_EXERCISE INSTRUCTIONS_:
Lines outside the range are not wanted. Give again exactly the lines between the line holding "You are a GUI" and the line holding "Task: Click the white", inclusive, from the listing below.

_DATA_:
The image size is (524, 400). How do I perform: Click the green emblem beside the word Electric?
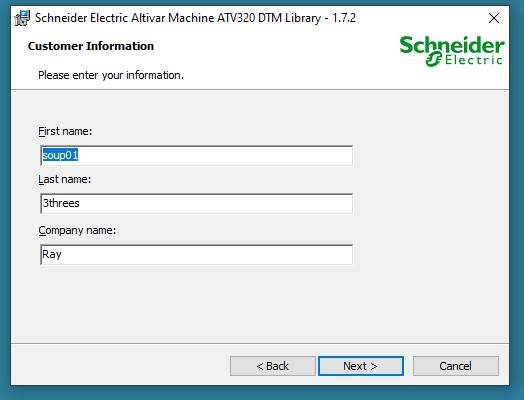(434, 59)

--

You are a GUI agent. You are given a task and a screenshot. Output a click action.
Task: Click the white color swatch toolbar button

---

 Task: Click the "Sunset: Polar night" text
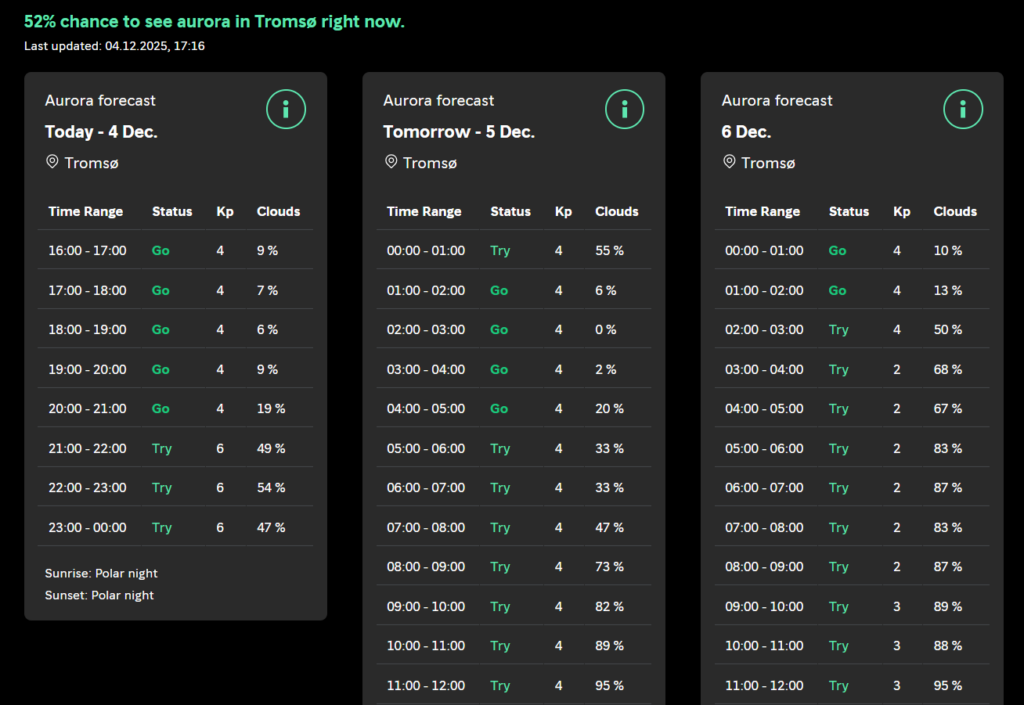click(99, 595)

_TASK RESULT_:
You are a GUI agent. You are given a task and a screenshot. Output a click action.
Task: Click the white color swatch toolbar button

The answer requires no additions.